### TO DO
In the data, find each line where the word "slider" appears and list that line.

### MATERIAL PROVIDED
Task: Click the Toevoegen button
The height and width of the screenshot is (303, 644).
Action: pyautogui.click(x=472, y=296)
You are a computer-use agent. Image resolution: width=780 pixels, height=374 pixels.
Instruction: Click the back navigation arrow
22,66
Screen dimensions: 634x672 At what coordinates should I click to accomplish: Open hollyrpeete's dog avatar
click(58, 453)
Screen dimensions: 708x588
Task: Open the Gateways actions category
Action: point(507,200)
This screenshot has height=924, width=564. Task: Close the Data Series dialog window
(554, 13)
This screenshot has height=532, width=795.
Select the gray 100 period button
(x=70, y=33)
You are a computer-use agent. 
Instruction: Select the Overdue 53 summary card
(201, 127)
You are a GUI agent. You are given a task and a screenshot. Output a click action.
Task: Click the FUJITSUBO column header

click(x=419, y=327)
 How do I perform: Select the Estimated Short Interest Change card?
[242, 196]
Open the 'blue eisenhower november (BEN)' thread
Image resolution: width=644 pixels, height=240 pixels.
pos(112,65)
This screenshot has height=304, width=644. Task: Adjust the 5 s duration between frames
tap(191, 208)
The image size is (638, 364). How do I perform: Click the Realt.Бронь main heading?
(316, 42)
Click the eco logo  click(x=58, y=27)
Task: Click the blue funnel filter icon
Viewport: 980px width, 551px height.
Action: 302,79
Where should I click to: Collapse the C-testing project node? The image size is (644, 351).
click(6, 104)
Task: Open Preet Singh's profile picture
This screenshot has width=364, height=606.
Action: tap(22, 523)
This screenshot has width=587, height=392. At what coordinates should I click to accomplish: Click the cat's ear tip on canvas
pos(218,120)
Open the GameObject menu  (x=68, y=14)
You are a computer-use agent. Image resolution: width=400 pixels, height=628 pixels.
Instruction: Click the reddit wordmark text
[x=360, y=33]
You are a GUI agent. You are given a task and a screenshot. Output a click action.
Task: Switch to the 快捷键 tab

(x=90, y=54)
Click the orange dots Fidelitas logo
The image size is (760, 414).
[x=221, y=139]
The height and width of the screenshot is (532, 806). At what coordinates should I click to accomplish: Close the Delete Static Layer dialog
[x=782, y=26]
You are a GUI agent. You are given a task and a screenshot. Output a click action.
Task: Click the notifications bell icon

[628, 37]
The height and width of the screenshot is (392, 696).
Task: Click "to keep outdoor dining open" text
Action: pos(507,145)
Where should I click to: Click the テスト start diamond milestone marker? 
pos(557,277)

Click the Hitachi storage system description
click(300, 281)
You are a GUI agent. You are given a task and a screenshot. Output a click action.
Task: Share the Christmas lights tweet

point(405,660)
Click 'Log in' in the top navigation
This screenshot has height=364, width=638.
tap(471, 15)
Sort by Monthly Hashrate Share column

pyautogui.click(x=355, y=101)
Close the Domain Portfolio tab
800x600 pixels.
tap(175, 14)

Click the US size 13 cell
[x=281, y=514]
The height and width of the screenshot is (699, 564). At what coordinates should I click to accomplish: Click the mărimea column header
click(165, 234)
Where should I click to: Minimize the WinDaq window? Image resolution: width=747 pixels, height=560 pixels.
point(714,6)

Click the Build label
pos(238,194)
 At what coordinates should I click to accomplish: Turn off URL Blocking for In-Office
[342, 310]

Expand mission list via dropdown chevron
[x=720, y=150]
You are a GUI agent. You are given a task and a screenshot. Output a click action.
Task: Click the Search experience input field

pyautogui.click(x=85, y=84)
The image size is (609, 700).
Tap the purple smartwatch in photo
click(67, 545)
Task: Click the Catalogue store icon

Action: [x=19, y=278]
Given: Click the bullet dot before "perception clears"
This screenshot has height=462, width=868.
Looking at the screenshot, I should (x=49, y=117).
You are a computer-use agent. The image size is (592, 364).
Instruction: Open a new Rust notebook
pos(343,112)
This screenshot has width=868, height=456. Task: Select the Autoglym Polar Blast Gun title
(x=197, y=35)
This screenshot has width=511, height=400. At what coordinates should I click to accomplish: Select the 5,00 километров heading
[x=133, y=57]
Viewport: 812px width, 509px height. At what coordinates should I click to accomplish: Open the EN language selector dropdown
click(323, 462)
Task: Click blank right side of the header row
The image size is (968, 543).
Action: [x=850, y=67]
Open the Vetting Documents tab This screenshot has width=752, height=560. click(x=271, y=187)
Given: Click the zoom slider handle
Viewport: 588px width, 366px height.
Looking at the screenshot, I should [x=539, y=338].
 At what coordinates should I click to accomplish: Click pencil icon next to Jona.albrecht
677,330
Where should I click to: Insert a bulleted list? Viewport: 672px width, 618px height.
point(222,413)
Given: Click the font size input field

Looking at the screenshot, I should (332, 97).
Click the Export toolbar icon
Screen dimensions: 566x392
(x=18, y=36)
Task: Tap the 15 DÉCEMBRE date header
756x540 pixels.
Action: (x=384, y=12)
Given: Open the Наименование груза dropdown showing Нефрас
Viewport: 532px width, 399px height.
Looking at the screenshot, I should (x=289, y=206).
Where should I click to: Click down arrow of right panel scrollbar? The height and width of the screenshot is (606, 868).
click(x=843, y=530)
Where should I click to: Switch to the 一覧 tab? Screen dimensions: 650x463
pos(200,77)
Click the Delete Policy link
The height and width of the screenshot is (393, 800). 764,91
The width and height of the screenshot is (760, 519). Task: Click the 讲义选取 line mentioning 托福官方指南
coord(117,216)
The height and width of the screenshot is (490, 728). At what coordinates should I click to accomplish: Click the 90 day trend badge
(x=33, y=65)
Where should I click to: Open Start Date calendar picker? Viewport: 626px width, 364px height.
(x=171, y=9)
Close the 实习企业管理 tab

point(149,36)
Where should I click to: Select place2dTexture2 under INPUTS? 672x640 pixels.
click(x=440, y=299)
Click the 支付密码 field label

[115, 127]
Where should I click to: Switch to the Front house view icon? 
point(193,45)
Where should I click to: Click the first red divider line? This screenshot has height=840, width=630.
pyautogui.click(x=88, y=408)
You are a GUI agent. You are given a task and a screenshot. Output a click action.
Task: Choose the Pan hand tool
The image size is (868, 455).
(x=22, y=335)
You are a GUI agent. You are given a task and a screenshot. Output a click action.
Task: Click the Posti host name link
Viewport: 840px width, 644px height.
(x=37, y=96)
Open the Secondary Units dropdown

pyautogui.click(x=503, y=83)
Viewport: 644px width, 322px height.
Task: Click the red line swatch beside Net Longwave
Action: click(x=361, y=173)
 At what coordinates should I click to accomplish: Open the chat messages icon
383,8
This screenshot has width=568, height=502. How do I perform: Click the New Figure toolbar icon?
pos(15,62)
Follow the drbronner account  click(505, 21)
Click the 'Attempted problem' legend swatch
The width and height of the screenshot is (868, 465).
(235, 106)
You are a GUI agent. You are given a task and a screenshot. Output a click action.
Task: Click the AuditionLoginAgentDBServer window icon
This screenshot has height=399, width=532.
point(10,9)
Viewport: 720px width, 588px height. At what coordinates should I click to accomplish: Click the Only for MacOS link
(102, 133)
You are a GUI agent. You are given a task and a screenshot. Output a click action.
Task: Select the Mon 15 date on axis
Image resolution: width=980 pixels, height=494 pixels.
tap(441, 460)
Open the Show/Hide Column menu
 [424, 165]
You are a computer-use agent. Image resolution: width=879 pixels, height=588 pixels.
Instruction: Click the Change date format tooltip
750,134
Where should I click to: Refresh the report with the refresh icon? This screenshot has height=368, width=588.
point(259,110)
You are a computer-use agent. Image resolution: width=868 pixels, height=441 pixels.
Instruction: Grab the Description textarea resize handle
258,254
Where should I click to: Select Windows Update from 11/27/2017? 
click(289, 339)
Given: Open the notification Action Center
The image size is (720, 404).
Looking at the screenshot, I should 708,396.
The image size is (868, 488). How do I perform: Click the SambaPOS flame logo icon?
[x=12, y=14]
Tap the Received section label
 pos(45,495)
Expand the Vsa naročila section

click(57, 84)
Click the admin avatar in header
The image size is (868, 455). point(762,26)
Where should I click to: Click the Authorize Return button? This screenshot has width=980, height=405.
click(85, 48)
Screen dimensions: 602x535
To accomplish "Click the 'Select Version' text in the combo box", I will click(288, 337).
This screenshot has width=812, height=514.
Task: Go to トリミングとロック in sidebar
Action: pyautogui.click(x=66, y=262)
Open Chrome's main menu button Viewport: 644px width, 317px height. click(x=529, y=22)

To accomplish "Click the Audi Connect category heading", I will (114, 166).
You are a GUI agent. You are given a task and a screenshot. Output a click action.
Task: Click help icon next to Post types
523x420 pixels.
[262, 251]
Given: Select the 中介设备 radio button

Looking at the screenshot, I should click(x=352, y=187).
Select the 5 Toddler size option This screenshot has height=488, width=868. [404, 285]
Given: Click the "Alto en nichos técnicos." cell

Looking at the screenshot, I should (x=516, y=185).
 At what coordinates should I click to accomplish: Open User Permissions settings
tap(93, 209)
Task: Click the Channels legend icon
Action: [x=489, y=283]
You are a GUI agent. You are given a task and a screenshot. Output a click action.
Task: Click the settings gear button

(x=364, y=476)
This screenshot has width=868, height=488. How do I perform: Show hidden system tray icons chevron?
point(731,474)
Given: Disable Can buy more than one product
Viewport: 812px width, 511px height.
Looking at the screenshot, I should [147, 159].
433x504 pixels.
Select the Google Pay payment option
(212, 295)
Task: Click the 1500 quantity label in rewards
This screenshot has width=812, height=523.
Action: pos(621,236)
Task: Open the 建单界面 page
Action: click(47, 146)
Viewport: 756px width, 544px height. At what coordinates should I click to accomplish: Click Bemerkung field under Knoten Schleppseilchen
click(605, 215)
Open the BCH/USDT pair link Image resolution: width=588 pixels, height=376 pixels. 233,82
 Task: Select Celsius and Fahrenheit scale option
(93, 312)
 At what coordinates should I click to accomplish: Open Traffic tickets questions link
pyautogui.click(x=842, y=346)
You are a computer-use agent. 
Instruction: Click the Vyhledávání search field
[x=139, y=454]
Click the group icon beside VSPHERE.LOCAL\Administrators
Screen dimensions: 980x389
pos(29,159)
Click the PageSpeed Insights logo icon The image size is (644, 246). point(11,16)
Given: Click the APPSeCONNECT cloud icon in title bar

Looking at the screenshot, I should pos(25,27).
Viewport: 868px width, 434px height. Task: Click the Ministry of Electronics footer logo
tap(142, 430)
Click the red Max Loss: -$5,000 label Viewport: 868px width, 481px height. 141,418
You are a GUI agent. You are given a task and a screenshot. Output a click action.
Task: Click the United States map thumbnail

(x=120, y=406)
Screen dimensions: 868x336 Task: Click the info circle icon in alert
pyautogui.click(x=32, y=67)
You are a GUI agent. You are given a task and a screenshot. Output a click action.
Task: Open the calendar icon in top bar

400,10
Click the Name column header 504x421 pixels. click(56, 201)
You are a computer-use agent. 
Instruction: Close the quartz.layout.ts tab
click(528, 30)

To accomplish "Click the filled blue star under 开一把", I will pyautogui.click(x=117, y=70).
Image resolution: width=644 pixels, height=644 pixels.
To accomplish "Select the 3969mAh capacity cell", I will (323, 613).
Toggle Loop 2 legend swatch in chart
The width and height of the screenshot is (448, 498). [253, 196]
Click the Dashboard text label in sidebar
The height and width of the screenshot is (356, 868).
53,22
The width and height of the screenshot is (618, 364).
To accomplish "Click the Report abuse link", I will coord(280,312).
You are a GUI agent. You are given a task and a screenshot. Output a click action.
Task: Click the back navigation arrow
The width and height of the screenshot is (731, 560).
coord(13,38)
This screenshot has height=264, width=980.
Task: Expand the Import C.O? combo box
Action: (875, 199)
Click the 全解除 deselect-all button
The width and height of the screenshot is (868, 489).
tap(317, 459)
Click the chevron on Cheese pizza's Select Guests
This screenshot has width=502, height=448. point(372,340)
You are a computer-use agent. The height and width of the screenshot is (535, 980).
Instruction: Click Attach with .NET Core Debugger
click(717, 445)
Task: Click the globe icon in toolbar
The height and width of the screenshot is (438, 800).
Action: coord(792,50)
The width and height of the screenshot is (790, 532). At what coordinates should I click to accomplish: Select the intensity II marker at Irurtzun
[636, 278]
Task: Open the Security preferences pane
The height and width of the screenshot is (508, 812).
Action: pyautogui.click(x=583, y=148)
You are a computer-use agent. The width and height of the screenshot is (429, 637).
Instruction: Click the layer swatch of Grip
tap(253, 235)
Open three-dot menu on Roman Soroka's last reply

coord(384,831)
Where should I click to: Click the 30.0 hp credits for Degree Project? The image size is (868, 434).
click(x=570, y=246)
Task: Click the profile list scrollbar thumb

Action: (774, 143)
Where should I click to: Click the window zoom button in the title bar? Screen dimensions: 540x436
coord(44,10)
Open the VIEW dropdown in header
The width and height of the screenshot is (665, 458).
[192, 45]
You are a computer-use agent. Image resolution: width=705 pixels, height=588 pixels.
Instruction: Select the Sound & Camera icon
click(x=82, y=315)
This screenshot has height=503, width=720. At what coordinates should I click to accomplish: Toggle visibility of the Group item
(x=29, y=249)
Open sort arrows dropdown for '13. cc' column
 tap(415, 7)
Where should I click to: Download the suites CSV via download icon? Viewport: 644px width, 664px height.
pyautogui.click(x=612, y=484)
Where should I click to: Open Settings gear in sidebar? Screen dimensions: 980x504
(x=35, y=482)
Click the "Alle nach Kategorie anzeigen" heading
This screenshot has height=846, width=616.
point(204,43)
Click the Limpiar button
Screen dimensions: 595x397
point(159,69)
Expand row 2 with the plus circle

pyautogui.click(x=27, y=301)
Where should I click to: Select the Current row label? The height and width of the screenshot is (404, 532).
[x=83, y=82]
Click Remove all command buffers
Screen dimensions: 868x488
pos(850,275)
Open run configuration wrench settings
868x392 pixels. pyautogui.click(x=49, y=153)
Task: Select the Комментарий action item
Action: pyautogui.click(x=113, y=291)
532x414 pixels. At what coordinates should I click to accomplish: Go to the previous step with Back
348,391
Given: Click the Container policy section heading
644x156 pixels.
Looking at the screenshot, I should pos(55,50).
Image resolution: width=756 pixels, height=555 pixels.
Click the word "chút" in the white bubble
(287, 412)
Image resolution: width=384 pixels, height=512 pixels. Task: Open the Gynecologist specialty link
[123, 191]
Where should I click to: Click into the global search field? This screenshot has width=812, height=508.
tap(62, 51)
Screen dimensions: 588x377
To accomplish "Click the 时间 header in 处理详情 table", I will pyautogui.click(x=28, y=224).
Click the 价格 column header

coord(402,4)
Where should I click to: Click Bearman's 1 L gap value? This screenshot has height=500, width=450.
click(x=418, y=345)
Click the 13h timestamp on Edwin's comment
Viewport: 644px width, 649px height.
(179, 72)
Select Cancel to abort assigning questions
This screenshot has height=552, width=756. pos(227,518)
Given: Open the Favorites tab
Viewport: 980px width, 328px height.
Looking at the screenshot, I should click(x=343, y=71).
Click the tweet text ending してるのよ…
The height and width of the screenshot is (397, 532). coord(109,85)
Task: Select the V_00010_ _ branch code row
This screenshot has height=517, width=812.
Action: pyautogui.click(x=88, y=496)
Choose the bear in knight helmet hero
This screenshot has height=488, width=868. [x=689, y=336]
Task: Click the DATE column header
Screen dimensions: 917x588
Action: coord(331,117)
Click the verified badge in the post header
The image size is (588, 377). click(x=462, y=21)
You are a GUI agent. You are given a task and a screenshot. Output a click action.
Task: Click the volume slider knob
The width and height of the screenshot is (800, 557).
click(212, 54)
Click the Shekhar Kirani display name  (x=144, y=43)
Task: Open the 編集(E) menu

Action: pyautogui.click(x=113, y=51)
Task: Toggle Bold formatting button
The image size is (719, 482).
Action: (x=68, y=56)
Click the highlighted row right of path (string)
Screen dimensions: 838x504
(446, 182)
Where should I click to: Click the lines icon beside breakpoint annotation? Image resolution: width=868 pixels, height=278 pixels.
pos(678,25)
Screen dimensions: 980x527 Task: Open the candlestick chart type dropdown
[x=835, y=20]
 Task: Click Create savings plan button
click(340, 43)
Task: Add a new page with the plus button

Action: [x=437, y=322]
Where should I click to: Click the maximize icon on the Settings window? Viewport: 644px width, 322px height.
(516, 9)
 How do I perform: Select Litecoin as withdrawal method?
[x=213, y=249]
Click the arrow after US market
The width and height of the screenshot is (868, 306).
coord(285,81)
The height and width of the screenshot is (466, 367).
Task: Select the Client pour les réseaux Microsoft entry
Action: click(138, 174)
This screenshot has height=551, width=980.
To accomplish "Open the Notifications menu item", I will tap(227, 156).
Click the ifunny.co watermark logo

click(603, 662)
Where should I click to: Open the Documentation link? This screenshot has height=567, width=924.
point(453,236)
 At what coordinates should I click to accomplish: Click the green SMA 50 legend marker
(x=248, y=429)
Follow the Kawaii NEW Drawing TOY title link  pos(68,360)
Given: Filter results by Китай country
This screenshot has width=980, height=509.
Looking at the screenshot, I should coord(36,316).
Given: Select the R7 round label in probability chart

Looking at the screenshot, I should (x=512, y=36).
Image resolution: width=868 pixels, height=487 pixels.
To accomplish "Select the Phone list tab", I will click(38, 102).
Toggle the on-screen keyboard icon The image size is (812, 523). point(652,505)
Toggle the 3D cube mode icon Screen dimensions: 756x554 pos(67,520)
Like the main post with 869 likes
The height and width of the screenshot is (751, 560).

### EXPECTED ANSWER
Given: Click the zoom slider handle
Task: Click the volume slider knob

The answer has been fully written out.